» **Problem to solve**: Find the line holding "Udgivelser (648, 42)" in the entries below. Give it again exactly, along with every line after it up to and including the line holding "В Харькове представили".

» **Records shown**:
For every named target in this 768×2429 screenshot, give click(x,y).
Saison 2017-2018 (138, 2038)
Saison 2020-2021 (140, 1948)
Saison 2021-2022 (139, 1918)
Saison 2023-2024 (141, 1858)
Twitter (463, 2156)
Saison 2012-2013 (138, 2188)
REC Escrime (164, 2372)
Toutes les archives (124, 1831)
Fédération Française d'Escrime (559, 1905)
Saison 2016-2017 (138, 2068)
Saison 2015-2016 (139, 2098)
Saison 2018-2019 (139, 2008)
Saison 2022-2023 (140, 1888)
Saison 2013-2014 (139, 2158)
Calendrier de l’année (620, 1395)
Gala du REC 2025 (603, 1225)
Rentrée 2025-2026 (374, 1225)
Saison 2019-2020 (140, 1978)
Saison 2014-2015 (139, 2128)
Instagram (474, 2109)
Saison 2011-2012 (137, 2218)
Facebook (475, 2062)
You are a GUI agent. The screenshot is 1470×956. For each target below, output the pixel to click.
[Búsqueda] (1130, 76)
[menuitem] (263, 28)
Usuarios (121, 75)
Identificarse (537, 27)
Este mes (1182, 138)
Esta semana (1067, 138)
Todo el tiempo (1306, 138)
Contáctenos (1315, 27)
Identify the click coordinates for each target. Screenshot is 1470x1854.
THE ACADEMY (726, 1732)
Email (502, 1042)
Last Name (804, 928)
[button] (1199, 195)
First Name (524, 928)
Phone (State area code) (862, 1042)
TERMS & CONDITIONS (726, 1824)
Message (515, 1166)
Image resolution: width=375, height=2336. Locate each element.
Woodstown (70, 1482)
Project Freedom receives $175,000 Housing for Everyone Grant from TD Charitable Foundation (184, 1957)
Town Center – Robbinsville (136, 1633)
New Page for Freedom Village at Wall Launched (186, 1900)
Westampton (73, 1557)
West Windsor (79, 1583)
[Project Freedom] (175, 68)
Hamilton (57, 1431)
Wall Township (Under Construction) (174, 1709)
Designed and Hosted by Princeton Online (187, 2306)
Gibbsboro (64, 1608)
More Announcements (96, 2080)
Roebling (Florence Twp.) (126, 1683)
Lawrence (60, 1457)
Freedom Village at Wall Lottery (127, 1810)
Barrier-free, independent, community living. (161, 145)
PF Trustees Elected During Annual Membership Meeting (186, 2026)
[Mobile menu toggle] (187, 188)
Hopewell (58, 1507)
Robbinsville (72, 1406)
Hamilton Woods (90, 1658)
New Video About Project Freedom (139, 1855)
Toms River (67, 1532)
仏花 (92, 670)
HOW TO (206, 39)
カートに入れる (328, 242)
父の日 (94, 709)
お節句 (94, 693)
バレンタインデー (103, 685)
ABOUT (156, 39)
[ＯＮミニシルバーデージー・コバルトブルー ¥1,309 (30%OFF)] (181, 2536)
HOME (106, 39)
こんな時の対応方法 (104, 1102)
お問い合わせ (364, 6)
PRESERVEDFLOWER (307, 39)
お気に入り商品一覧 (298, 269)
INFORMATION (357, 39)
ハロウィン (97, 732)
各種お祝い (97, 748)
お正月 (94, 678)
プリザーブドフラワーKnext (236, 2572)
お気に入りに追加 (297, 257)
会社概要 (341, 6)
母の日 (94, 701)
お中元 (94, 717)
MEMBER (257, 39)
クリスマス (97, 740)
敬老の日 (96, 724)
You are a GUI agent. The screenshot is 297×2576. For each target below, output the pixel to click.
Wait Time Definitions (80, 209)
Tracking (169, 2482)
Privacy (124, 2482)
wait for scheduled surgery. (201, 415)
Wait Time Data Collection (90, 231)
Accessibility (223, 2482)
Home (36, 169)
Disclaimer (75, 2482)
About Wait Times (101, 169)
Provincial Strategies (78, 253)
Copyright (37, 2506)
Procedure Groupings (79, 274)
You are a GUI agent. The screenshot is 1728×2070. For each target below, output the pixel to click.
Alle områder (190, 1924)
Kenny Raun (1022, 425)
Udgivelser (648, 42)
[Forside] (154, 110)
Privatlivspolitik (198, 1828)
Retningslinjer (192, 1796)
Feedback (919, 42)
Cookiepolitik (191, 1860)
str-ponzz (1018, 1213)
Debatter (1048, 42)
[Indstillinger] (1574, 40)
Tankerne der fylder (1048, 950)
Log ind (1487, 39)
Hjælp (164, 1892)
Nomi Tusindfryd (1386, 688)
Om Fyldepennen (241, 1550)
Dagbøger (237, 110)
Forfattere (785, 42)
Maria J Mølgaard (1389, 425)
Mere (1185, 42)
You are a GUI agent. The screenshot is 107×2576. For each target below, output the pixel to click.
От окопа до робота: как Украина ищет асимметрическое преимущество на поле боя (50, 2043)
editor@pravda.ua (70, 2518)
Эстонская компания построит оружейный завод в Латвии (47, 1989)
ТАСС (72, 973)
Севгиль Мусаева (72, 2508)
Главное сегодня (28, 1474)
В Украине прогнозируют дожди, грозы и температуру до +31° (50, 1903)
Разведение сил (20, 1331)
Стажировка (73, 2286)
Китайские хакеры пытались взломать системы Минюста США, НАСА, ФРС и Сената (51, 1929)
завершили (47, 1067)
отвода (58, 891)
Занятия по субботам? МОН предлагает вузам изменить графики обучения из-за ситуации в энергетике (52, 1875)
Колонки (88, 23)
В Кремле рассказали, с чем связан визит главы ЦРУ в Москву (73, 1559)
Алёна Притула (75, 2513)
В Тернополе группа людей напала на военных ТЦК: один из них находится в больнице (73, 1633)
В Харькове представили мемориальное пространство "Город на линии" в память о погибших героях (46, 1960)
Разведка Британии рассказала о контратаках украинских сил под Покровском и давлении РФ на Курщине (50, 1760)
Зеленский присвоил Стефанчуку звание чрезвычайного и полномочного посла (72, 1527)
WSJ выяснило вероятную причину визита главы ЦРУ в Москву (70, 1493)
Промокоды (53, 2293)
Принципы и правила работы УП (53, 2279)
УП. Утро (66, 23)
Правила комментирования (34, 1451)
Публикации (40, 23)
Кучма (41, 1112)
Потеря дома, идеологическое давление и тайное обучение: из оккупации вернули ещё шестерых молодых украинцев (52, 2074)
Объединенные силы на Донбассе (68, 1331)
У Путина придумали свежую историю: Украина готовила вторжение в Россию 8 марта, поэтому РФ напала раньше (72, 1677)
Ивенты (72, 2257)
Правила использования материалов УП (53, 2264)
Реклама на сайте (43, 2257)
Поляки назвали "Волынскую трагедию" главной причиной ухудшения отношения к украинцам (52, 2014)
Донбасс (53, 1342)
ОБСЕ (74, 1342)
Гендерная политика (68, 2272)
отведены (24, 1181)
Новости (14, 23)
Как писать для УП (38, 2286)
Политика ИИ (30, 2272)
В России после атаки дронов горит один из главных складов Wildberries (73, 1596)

» **Reply to the exercise**:
Udgivelser (648, 42)
[Forside] (154, 110)
Privatlivspolitik (198, 1828)
Retningslinjer (192, 1796)
Feedback (919, 42)
Cookiepolitik (191, 1860)
str-ponzz (1018, 1213)
Debatter (1048, 42)
[Indstillinger] (1574, 40)
Tankerne der fylder (1048, 950)
Log ind (1487, 39)
Hjælp (164, 1892)
Nomi Tusindfryd (1386, 688)
Om Fyldepennen (241, 1550)
Dagbøger (237, 110)
Forfattere (785, 42)
Maria J Mølgaard (1389, 425)
Mere (1185, 42)
You are a GUI agent. The screenshot is 107×2576. For each target below, output the pixel to click.
От окопа до робота: как Украина ищет асимметрическое преимущество на поле боя (50, 2043)
editor@pravda.ua (70, 2518)
Эстонская компания построит оружейный завод в Латвии (47, 1989)
ТАСС (72, 973)
Севгиль Мусаева (72, 2508)
Главное сегодня (28, 1474)
В Украине прогнозируют дожди, грозы и температуру до +31° (50, 1903)
Разведение сил (20, 1331)
Стажировка (73, 2286)
Китайские хакеры пытались взломать системы Минюста США, НАСА, ФРС и Сената (51, 1929)
завершили (47, 1067)
отвода (58, 891)
Занятия по субботам? МОН предлагает вузам изменить графики обучения из-за ситуации в энергетике (52, 1875)
Колонки (88, 23)
В Кремле рассказали, с чем связан визит главы ЦРУ в Москву (73, 1559)
Алёна Притула (75, 2513)
В Тернополе группа людей напала на военных ТЦК: один из них находится в больнице (73, 1633)
В Харькове представили мемориальное пространство "Город на линии" в память о погибших героях (46, 1960)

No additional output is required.